Although concerns were expressed regarding placing additional burdens on applicants for licenses, the committee considered a bill draft that authorized the Secretary of State to request criminal history background information for applicants for a contractor's license or for renewal of a contractor's license; authorized the Attorney General to use consumer fraud statutes to bring complaints against contractors; and provided additional grounds for denying an application for a contractor's license, refusing to renew a license, or revoking a license.

Recommendation

The committee recommends Senate Bill No. 2026 to authorize the Secretary of State to request criminal history record information regarding an applicant for a contractor's license or contractor seeking to renew a license; to authorize the Attorney General to bring a complaint against a contractor under consumer fraud laws; and to specify additional grounds upon which the Secretary of State may deny an application for a contractor's license, refuse to renew a license, or revoke a license.

STATE BOARD OF AGRICULTURAL RESEARCH AND EDUCATION REPORT

Pursuant to NDCC Section 4-05.1-19, the State Board of Agricultural Research and Education submitted a report to the committee on its annual evaluation of research activities and expenditures. The report summarized how the board is responding to each of the board's statutory responsibilities and reviewed the various programs and activities of the board.

WORKFORCE SAFETY AND INSURANCE REPORTS

Safety Audit of Roughrider Industries Work Program and Performance Audit of the Modified Workers' Compensation Coverage Program

The committee received a report from Workforce Safety and Insurance regarding the safety audit of Roughrider Industries work programs and the performance audit of the modified workers' compensation coverage program. The modified workers' compensation program was established in 1997 to provide workers' compensation coverage for inmates in prison work programs and to allow Roughrider Industries to continue receiving federal funding through the prison industry enhancement certification program. The safety audit indicated Roughrider Industries was found to be in compliance with all components of the Workforce Safety and Insurance risk management program. The September 2004 audit of the modified workers' compensation coverage program concluded that the desired results and effectiveness of the program are being achieved.
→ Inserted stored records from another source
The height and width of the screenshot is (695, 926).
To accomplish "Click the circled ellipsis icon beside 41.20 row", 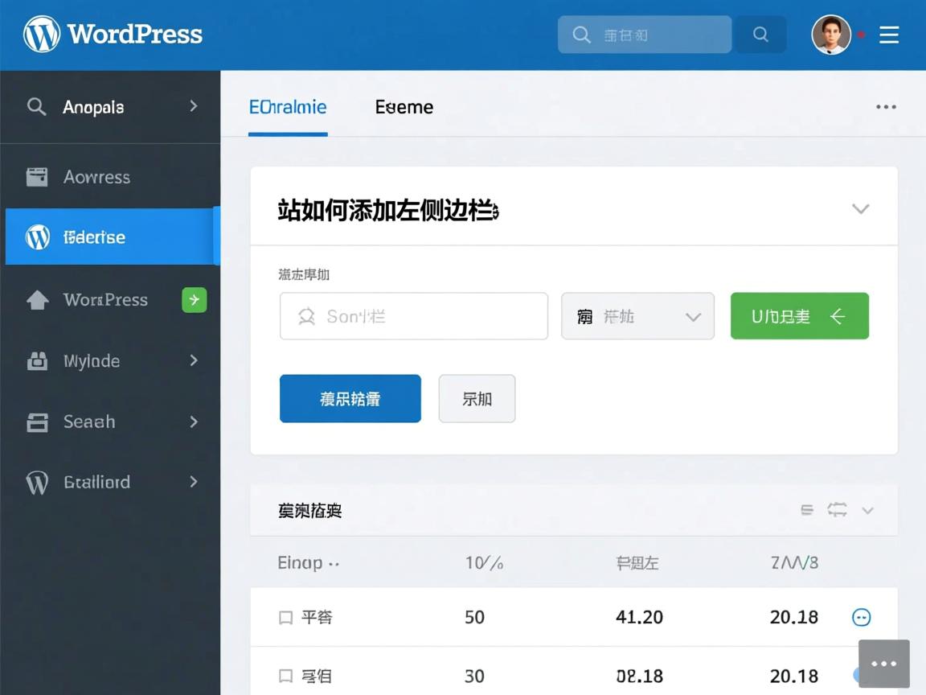I will [x=861, y=617].
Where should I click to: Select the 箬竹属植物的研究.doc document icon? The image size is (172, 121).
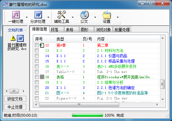coord(20,38)
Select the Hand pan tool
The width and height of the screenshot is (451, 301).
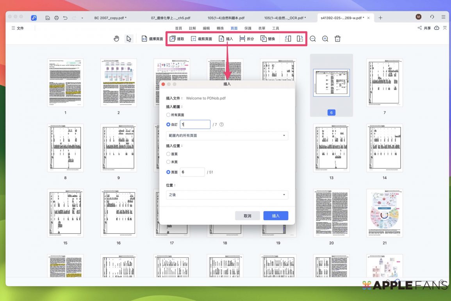(x=116, y=39)
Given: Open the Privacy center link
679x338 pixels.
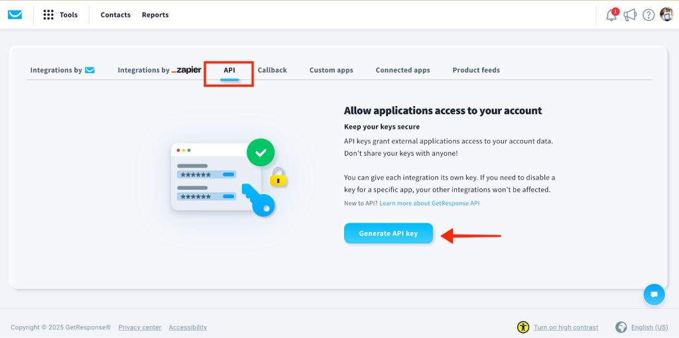Looking at the screenshot, I should click(x=139, y=327).
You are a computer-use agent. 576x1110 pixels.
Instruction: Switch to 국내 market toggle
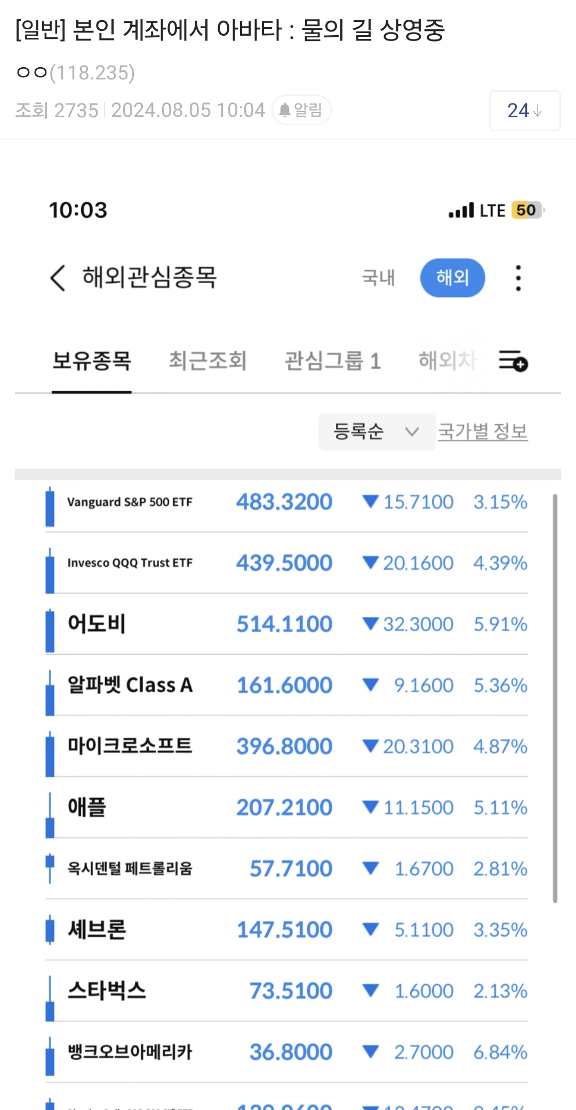[x=378, y=278]
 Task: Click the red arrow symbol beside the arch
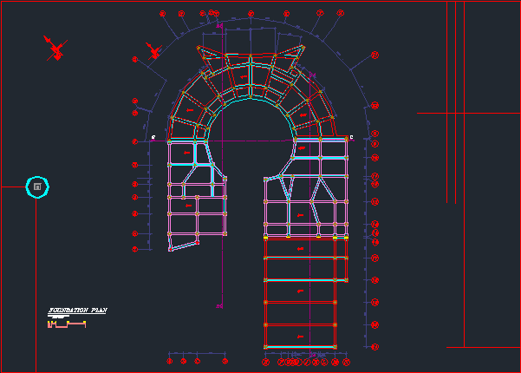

The Workforce Safety and Insurance Board of Directors may be presenting a proposal to allow the board to set an adequate premium rate if the board determines that the premium charged is not adequate to cover administrative expenses for the program.

2004 Premium Rate Increase

The Workforce Safety and Insurance Board of Directors authorized the agency to proceed in March 2004 with a proposal for a premium rate increase for workers' compensation coverage. The board indicated the increase was necessary to counteract the rapid increase in medical and prescription drug costs. The proposed rate changes for the 141 individual classifications ranged from 4 to 14 percent. The recommendation presented by the board provided for a 9 percent average rate increase. Because of the investment gains of the workers' compensation fund, a performance dividend of $5 million to $6 million was proposed to mitigate the premium rate increase. Therefore, the net effect of the premium rate proposal was estimated to average 4 percent. Representatives of Workforce Safety and Insurance stated that even with the proposed premium increase, a national study indicated that North Dakota employers will continue to pay the lowest premiums in the country while ranking in the top 20 states in benefits paid to injured workers. In addition, the premium rates remain significantly lower than the rates were 10 years ago. However, it was reported that because reductions in rates attributable to efficiencies in administration, safety, and cost control have reached a point at which further savings are not feasible, premium rates must be increased to account for increased costs due to medical and prescription drug cost inflation.